Per i liberi professionisti, quali ad esempio i commercialisti, è sempre possibile operare la ricongiunzione dei periodi contributivi ex L. 45/90 (ai fini del diritto e della misura di un’unica pensione) presso la propria cassa, senza alcuna limitazione ed indipendentemente dalla omogeneità o meno del metodo di calcolo delle contribuzioni versate nelle diverse gestioni.

Tale principio di diritto è stato ribadito dalla Corte di Cassazione con la sentenza n. 26039 depositata ieri, respingendo il ricorso con cui l’INPS, in relazione al caso di specie, sosteneva possibile solo l’accesso agli istituti della totalizzazione e del cumulo contributivo.
Nel caso della sentenza in esame, va detto che già la Corte di appello di Ancona aveva riconosciuto il diritto di un dottore commercialista iscritto alla CNPADC di ottenere la ricongiunzione presso la propria cassa professionale dei contributi versati presso la Gestione separata dell’INPS.

Nell’occasione, la Corte territoriale aveva ritenuto sussistente tale diritto in base alla disposizione ex art. 1 comma 2 della L. 45/90 che in modo espresso riconosce la facoltà di ricongiungere i requisiti accreditati presso l’Assicurazione generale obbligatoria (AGO) nella gestione in cui il richiedente risulta iscritto in qualità di libero professionista, e ciò senza limitazioni e a prescindere dalla omogeneità o meno delle contribuzioni versate nelle rispettive gestioni, quella di provenienza e quella di destinazione.

Va infatti ricordato che il comma 2 del citato art. 1 stabilisce che – in modo analogo a quanto previsto al precedente comma 1 per i lavoratori dipendenti o autonomi – anche per il libero professionista che sia stato iscritto a forme obbligatorie di previdenza per lavoratori dipendenti, pubblici o privati, o per lavoratori autonomi, sia riconosciuta la facoltà di ottenere la ricongiunzione di tutti i periodi di contribuzione presso le medesime forme previdenziali, nella gestione cui risulta iscritto in qualità di libero professionista.

Nel ricorso per cassazione, l’INPS contesta una non conformità della sentenza d’appello alla predetta norma, sostenendo invece che in questo caso la facoltà di ricongiunzione non può essere riconosciuta se il trattamento pensionistico dell’interessato deve essere calcolato utilizzando il solo metodo contributivo; in tal caso, evidenzia l’Istituto previdenziale, opererebbero invece i diversi istituti del cumulo e della totalizzazione.

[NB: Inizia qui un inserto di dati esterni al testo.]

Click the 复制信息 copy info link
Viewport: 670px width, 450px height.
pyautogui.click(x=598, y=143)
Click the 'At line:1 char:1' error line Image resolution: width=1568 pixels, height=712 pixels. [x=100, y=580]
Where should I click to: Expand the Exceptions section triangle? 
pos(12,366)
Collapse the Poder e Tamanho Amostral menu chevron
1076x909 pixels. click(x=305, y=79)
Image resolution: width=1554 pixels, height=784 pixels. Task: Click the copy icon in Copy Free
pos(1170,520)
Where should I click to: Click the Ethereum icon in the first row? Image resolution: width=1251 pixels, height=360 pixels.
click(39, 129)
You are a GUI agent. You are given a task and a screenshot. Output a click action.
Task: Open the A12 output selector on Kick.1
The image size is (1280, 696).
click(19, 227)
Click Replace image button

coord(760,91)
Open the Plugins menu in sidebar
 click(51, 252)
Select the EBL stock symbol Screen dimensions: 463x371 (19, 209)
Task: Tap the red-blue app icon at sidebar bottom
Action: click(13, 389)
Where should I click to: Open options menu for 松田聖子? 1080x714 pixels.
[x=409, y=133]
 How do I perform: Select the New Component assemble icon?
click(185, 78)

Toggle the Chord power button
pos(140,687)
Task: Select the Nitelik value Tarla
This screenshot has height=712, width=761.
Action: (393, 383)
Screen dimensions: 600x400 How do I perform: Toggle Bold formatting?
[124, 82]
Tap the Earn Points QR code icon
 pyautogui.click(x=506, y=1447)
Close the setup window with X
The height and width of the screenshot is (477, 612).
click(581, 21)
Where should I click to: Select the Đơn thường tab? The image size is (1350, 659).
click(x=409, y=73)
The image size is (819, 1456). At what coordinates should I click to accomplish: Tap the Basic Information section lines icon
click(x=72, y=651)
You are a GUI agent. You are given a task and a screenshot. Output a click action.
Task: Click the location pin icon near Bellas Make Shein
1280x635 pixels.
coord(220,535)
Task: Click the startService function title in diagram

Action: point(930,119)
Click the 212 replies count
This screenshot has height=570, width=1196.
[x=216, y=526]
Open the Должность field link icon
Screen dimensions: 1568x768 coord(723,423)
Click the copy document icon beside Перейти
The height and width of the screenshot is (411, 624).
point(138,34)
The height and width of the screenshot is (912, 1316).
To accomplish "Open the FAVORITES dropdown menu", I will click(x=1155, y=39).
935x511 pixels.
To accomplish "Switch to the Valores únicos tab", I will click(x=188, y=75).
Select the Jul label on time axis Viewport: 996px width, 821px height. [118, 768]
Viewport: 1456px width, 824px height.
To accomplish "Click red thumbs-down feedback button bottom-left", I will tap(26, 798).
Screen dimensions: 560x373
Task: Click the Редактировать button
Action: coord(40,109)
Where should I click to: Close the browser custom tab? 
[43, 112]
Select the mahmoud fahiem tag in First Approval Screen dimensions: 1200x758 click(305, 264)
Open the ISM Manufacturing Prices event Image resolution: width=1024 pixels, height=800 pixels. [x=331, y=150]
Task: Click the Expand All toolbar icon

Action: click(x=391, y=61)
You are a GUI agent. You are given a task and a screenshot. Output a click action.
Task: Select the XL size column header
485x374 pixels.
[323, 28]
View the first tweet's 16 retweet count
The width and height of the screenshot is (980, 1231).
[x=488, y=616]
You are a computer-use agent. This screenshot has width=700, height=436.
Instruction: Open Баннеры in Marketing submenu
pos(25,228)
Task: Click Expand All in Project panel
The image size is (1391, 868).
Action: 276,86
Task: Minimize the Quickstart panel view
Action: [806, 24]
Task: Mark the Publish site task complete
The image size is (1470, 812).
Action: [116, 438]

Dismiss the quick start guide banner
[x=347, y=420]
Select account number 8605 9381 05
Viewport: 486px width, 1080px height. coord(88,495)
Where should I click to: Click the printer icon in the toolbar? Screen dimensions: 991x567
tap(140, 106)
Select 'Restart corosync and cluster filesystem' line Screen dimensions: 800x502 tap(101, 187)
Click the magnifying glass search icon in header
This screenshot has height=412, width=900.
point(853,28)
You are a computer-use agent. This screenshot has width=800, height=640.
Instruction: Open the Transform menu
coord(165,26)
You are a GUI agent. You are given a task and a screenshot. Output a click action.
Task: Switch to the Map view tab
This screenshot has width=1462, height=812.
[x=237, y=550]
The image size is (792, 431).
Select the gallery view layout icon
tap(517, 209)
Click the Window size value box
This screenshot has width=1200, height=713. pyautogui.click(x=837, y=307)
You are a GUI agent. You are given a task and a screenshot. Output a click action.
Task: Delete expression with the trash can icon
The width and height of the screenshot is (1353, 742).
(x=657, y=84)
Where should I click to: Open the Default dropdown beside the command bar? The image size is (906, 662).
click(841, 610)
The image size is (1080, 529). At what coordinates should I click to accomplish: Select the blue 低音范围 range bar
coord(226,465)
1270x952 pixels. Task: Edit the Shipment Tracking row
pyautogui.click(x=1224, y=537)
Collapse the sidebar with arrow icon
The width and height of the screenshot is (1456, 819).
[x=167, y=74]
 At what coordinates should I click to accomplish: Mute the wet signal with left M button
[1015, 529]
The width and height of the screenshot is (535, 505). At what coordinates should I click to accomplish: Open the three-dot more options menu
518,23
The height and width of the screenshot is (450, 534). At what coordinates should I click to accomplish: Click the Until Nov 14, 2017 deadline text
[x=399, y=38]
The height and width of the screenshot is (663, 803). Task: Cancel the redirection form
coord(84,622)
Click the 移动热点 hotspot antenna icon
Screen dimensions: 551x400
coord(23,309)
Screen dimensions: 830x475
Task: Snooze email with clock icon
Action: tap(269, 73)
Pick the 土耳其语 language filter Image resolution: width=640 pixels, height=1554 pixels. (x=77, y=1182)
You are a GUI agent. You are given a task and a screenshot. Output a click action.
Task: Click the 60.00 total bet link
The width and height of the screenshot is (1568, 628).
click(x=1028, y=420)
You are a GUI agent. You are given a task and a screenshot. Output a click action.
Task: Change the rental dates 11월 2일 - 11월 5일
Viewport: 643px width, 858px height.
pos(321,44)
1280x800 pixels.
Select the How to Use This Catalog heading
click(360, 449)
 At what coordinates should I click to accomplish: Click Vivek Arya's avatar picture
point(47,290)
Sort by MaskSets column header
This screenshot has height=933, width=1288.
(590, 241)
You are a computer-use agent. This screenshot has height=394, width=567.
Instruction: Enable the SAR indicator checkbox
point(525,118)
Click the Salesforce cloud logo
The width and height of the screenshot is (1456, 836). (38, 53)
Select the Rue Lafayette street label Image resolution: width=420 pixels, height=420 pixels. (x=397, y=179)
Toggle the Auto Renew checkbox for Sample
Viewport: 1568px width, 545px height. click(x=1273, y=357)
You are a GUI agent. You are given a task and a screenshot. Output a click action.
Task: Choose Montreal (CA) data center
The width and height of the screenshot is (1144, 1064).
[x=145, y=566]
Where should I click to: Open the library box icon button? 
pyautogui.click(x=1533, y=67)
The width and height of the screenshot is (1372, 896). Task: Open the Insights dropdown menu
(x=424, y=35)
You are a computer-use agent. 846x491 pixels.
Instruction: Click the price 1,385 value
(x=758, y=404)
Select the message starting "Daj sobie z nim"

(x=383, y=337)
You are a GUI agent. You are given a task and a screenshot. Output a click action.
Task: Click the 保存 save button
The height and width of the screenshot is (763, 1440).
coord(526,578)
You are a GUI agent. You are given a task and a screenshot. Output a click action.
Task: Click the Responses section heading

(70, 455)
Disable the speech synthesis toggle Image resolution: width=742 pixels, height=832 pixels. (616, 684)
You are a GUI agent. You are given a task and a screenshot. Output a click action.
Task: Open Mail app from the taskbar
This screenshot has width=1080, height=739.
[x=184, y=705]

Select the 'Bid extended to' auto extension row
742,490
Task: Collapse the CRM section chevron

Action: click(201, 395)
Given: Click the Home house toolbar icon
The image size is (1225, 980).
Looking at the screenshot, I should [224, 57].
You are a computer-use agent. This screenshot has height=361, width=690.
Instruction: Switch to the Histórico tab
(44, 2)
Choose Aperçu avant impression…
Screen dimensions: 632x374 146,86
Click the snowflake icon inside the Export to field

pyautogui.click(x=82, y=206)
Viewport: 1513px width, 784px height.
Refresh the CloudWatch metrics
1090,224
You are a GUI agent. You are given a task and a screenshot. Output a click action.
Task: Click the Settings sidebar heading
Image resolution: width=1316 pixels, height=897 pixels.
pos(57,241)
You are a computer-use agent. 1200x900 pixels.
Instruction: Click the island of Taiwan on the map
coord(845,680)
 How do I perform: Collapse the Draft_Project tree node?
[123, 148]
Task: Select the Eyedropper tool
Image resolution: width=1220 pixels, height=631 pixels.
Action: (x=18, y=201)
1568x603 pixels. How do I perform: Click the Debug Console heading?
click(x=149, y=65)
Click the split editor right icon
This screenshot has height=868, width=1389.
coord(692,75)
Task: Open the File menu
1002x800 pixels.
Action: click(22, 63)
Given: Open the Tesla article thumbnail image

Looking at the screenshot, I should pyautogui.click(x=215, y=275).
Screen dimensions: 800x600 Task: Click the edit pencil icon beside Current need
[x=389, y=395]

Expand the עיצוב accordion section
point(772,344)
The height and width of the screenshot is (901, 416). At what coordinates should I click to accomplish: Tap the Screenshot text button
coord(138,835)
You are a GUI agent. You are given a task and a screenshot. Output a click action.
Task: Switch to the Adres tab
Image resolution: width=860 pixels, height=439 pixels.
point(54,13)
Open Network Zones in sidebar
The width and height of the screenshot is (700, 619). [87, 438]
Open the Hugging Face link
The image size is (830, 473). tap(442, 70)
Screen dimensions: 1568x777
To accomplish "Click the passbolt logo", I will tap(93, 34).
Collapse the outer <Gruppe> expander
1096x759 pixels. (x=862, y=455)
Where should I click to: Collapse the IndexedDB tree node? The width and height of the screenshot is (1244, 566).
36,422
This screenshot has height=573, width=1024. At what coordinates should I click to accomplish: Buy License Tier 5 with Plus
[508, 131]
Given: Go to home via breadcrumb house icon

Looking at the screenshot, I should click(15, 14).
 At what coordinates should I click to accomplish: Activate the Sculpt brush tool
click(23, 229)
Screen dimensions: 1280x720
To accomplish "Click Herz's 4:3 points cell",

Per la Cassazione, tale motivo risulta infondato, soprattutto alla luce di quanto stabilito da una risalente pronuncia della Corte Costituzionale, la n. 61/99, che ha ritenuto costituzionalmente illegittimi gli artt. 1 e 2 della L. 45/90 nella parte in cui non prevedono, in favore dell’assicurato, la facoltà di scelta fra la ricongiunzione e la totalizzazione, o comunque la possibilità di optare per un meccanismo alternativo alla ricongiunzione onerosa.

Secondo i giudici di legittimità si tratta dunque di un’interpretazione dell’art. 1 comma 2 della L. 45/90 che delinea un’assenza di limiti alla facoltà di avvalersi dell’istituto della ricongiunzione – più costosa ma anche più vantaggiosa ai fini della misura dell’assegno pensionistico – in alternativa agli ulteriori istituti gratuiti del cumulo e della totalizzazione.

In ultimo, si ricorda che i presunti limiti alla facoltà di ricorrere alla ricongiunzione, ritenuti inesistenti dalla Cassazione ma sostenuti dall’INPS nel ricorso, deriverebbero alla disomogeneità del sistema di calcolo del trattamento pensionistico, nonché da un presunto allineamento della norma alla disposizione del comma 1 dell’art. 1 della L. 45/90, prevista per i lavoratori dipendenti, che ammetterebbe la ricongiunzione solo “in entrata” della contribuzione accreditata presso le casse per i liberi professionisti.